§ TASK BRIEF: Report only the number of lines in the records that contain the word "more".

BEGIN GIVEN INFORMATION

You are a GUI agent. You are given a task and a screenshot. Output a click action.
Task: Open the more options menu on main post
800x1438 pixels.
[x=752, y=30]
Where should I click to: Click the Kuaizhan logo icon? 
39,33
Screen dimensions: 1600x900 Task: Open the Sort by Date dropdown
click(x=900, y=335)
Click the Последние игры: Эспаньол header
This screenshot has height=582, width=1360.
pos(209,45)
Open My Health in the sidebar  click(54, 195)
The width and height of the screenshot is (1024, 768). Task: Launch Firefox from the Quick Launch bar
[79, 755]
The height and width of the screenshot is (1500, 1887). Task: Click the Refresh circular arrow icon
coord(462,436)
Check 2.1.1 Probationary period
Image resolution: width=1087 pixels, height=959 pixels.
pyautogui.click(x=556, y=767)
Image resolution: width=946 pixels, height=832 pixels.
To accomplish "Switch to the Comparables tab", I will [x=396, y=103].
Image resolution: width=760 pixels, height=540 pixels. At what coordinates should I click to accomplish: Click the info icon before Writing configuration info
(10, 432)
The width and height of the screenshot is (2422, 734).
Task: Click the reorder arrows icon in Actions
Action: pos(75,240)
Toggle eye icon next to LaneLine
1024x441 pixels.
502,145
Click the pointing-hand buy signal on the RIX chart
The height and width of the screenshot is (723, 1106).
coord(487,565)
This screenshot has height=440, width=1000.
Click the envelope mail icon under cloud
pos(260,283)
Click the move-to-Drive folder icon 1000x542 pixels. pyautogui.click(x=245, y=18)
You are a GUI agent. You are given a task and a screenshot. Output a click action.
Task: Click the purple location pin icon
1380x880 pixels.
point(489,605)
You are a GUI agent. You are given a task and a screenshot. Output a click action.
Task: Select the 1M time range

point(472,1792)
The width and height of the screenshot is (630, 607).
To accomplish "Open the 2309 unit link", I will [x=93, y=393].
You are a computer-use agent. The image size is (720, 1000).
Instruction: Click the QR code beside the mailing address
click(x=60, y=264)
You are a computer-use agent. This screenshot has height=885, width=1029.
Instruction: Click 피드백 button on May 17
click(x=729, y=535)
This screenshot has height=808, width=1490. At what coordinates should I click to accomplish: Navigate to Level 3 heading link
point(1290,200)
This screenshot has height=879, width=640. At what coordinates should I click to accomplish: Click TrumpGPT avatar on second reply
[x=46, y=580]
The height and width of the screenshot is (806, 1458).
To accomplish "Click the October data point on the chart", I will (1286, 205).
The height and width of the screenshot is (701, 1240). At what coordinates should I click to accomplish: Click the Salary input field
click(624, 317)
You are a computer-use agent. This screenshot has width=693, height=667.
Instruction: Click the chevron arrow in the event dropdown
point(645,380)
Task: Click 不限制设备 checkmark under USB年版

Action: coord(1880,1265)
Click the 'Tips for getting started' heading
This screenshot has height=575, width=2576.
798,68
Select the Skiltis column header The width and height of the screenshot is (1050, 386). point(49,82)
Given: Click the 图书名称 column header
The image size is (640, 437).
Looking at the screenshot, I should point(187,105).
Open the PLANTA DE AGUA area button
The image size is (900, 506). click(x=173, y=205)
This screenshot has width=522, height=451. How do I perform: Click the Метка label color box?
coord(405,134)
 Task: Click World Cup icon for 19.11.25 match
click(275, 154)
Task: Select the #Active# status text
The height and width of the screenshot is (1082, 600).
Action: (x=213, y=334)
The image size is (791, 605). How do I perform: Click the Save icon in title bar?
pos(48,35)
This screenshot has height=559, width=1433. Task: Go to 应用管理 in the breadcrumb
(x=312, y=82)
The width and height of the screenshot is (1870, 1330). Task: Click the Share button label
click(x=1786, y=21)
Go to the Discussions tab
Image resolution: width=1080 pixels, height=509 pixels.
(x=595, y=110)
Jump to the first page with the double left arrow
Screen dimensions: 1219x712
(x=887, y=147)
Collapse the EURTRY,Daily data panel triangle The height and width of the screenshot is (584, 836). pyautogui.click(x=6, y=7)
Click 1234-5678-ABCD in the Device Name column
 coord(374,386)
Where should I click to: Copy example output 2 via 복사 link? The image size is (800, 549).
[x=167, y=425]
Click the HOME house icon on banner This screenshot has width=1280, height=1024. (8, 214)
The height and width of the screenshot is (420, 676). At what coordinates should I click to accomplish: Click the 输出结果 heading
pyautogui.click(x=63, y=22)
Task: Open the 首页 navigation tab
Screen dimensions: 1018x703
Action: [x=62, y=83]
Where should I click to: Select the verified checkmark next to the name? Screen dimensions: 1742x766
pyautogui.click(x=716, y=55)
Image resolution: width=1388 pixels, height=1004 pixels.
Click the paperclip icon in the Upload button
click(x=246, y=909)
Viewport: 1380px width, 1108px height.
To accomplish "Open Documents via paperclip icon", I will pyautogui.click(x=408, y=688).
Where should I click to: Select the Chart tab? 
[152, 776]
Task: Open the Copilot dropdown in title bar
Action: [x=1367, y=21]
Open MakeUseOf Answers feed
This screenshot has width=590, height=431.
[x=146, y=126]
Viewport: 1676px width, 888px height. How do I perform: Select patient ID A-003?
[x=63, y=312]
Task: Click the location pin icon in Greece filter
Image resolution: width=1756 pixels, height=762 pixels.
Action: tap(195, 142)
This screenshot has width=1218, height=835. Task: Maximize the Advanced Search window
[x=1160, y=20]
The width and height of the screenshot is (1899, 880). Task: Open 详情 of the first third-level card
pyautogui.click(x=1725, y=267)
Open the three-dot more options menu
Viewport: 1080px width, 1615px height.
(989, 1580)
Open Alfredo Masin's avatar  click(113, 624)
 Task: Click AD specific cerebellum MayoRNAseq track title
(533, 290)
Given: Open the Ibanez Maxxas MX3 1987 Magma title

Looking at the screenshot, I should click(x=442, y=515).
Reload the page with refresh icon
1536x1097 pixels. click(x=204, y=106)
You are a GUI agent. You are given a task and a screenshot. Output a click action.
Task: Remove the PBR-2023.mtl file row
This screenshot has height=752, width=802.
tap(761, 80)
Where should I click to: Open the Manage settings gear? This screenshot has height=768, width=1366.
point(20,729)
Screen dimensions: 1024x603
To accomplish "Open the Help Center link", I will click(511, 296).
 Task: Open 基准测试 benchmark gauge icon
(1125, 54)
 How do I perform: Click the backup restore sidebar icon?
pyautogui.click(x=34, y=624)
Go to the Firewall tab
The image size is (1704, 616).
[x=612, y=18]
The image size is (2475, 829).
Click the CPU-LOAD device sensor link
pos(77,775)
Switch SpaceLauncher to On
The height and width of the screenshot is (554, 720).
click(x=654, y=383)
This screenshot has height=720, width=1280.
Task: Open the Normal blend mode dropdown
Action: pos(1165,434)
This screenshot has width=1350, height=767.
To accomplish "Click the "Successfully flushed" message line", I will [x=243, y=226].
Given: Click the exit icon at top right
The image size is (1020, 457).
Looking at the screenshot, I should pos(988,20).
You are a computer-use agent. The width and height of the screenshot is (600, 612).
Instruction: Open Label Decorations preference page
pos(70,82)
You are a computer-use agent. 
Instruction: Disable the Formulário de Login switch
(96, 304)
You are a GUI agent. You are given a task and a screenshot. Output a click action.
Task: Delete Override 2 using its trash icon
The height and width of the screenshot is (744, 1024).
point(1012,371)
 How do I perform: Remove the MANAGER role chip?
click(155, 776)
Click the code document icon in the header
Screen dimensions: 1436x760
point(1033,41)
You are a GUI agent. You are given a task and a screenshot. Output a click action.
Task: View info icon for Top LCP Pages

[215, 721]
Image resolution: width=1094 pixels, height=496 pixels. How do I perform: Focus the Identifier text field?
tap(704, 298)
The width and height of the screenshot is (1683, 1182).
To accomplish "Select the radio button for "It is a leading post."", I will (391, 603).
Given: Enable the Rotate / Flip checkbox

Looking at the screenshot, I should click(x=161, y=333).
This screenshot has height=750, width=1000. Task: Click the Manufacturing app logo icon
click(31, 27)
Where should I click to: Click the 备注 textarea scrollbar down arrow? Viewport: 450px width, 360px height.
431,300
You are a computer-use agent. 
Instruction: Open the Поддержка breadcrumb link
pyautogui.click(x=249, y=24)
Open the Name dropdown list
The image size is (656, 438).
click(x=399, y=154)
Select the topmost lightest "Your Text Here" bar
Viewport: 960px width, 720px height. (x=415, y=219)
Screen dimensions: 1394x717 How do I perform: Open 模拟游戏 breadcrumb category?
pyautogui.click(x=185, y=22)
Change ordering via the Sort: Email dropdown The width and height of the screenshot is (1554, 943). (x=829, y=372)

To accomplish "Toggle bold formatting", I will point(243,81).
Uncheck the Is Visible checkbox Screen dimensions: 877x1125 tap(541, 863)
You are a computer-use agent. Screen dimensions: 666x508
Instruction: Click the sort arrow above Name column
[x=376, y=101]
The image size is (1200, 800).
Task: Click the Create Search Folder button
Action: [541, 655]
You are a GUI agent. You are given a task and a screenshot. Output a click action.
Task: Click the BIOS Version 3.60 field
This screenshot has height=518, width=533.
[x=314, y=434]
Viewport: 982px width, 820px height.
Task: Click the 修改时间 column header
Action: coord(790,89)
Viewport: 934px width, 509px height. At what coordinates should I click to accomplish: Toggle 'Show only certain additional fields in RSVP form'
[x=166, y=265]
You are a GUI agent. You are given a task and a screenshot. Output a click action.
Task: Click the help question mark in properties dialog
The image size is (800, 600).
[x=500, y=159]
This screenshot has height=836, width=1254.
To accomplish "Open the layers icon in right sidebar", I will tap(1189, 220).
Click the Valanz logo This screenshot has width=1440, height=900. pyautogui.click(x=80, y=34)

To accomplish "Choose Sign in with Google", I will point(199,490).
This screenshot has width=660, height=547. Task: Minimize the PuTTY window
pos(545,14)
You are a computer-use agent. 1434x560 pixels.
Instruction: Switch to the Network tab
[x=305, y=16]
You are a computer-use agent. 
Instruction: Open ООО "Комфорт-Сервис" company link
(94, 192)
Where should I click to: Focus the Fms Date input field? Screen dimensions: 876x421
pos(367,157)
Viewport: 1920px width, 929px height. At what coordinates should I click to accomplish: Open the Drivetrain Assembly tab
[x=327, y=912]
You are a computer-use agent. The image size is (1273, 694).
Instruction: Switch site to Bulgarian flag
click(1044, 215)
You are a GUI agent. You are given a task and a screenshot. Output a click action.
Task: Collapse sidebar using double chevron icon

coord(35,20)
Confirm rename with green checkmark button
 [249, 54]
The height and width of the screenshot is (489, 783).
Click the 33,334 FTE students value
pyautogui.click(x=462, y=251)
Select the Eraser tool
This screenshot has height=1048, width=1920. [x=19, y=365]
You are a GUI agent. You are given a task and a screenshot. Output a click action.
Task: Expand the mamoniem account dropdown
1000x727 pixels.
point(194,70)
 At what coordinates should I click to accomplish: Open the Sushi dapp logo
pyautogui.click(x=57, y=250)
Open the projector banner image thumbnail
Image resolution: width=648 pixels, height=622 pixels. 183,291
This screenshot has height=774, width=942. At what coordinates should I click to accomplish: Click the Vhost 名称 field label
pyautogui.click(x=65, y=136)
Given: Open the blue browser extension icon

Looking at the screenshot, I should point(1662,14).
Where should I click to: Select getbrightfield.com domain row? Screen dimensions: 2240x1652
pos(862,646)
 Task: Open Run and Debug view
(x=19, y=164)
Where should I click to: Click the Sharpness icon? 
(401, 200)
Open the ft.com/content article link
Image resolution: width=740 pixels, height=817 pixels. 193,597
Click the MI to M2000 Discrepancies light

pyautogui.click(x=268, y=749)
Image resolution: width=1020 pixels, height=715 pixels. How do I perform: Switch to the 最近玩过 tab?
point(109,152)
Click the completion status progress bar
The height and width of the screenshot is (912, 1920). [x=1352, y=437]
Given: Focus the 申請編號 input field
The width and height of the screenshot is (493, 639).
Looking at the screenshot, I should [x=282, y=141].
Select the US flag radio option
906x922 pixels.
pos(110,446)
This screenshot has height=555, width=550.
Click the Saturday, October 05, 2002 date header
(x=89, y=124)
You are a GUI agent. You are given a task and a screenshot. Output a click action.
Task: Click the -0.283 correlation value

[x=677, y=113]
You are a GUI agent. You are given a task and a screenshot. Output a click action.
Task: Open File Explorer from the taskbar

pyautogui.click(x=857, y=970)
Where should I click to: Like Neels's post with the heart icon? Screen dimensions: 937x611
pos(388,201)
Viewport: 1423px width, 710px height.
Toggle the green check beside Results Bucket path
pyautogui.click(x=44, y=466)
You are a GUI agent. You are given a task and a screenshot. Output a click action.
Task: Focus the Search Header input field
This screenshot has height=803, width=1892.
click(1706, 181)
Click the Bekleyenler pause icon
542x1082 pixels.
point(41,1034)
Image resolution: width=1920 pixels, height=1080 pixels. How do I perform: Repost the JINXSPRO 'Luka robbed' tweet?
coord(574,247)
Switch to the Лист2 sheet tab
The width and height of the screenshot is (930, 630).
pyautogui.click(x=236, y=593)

END GIVEN INFORMATION

§ THE COMPLETED TASK: 2